### Задания
**1.** Зачем, согласно отрывку об эмиграции и о газете, знакомый Пономарев ездил в Гомель?
**2.** Продолжите отрывок об эмиграции и о газете с того места, на котором он заканчивается.
━━━━━ Отрывок текста
Затем началась эмиграция. И повалил народ обратно, в евреи. Замелькали какие-то бабушки из города Шклова. Какие-то дедушки из Бердянска. Мой знакомый Пономарев специально в Гомель ездил, тетку нанимать… Еврейские женихи и невесты резко подскочили в цене…

Начинающего эмигранта Кунина спросили:

– Ты хоть Жаботинского читал?

– Да вы путаете, – удивился Кунин, – это Юрий Власов книгу написал, а Жаботинский, говорят, и читает с трудом…

И наконец – мы здесь. И кончился весь этот дурацкий балаган.

Да будь ты кем хочешь! Кем себя ощущаешь! Русским, евреем, таджиком!..

Теперь о газете.

Мы говорим и пишем на русском языке. Наше духовное отечество – многострадальная русская культура.

И потому мы – РУССКАЯ ГАЗЕТА.

Мы живем в Америке. Благодарны этой стране. Чтим ее законы. И, если понадобится, будем воевать за американскую демократию.

И потому мы – АМЕРИКАНСКАЯ ГАЗЕТА.

Мы – третья эмиграция. И читает нас третья эмиграция. Нам близки ее проблемы. Понятны ее настроения. Доступны ее интересы.

И потому мы – ЕВРЕЙСКАЯ ГАЗЕТА.

Вот так обстоят дела.

Кто-то недоволен?

Переживем.

Ведь свободу, кажется, еще не отменили!

НАШИ ДЕТИ ТАК БЫСТРО РАСТУТ…

Наши дети так быстро растут.

Я вспоминаю детские ясли на улице Рубинштейна. Белую скамью. Подвернувшийся задник крошечного ботинка…

Мы идем домой. Вспоминается ощущение подвижной маленькой ладони. Даже сквозь рукавицу чувствуется, какая она горячая…

Меня поражала в дочке ее беспомощность. Ее уязвимость по отношению к транспорту, ветру… Ее зависимость от моих решений, действий, слов…

Дочка росла. Ее уже было видно из-за стула. Помню, она вернулась из детского сада. Не раздеваясь, спросила:

– Ты любишь Брежнева? Я сказал:

– Любить можно тех, кого х

орошо знаешь. Например, маму, бабушку. На худой конец – меня. Брежнева мы не знаем. Хотя часто видим его портреты. Возможно, он хороший человек. А может быть, и нет…

– Наши воспитатели его любят, – сказала дочка.
━━━━━━━━━━
━━━━━ Исходные данные
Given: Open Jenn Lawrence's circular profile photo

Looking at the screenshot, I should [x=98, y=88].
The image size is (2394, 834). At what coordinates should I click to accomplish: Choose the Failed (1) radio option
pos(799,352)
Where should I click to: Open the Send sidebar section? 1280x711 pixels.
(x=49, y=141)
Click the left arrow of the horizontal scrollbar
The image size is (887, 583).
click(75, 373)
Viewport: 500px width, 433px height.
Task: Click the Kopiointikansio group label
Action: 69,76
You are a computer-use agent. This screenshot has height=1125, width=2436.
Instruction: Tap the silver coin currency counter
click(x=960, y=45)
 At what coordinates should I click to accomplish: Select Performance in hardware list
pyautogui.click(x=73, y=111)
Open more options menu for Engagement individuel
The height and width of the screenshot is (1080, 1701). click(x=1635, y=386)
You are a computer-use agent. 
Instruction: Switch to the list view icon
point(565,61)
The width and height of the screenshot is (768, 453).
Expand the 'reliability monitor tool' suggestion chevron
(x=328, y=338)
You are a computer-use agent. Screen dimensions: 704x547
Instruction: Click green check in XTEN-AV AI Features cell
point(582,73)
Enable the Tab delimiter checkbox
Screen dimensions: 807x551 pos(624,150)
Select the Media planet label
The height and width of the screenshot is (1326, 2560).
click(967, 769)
━━━━━━━━━━
### Ответы
**1.** Нанимать тетку.

**2.**
– Вероятно, они хорошо его знают.

– Нет, – сказала дочка, – просто они воспитатели. А ты – всего лишь папа…

Наши дети так быстро меняются. Английский язык им дается легко. Они такие уверенные, независимые, практичные…

Мы были другими. Мы были застенчивее и печальнее. Больше читали. Охотнее предавались мечтам.

Мы носили черные ботинки, а яблоко считали лакомством…

Я рад, что нашим детям хорошо живется. Что они едят бананы и халву. Что рваные джинсы у них – крик моды.

Для того мы и ехали.

Только я не знаю, как это связано – витамины и принципы, джинсы и чувства… Какая тут пропорция, зависимость? Хорошо, если прямая. А если, не дай Бог – обратная?

Надеюсь, все будет хорошо.

Отношения у меня с дочкой прежние. Я, как и раньше, лишен всего того, что может ее покорить.

Вряд ли я стану американским певцом. Или киноактером. Вряд ли разбогатею настолько, чтобы избавить ее от забот. Кроме того, я по-прежнему не умею водить автомобиль. Совершенно равнодушен к частной жизни знаменитой актрисы Лорен Бокал. (Такая фамилия подошла бы неопохмелившемуся флотскому офицеру.) И главное – плохо знаю английский. Что делает меня иногда совершенно беспомощным…

Недавно она сказала… Вернее, произнесла… В общем, я услышал такую фразу:

– Тебя наконец печатают. А что изменилось?

Короче, у нас все по-прежнему. И я всего лишь – папа…

ПОСЛЕДНЯЯ КОЛОНКА…

В Союзе я диссидентом не был. (Пьянство не считается.)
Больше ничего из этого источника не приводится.